**Data for analysis**:
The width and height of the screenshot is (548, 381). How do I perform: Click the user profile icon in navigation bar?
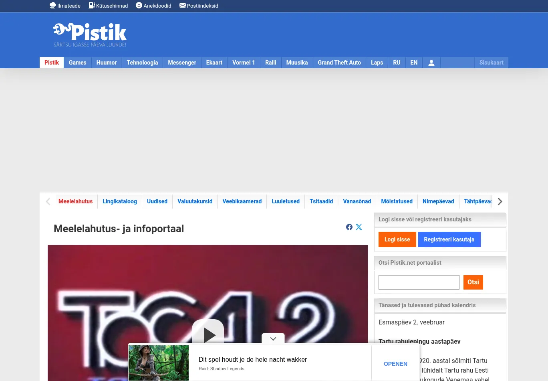[431, 63]
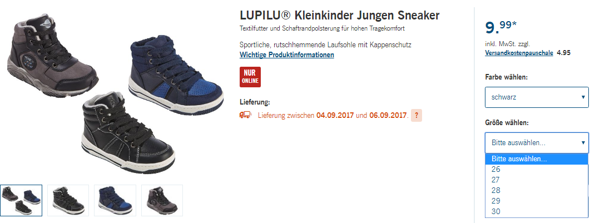Select the three-shoe overview thumbnail
Screen dimensions: 590x223
click(x=21, y=200)
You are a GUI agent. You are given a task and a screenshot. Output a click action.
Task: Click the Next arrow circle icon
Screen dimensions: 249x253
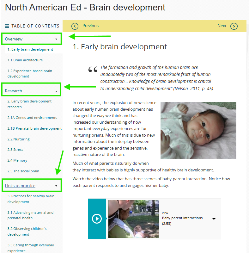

**Your instructions**:
Would you please retype all the data exactly? Leave out whatever pictures it holds.

**Response**:
The width and height of the screenshot is (548, 381). How do I perform: Click the user profile icon in navigation bar?
[431, 63]
Select the three-shoe overview thumbnail
Screen dimensions: 590x223
click(x=21, y=200)
You are a GUI agent. You are given a task and a screenshot. Output a click action.
Task: Click the Next arrow circle icon
Screen dimensions: 249x253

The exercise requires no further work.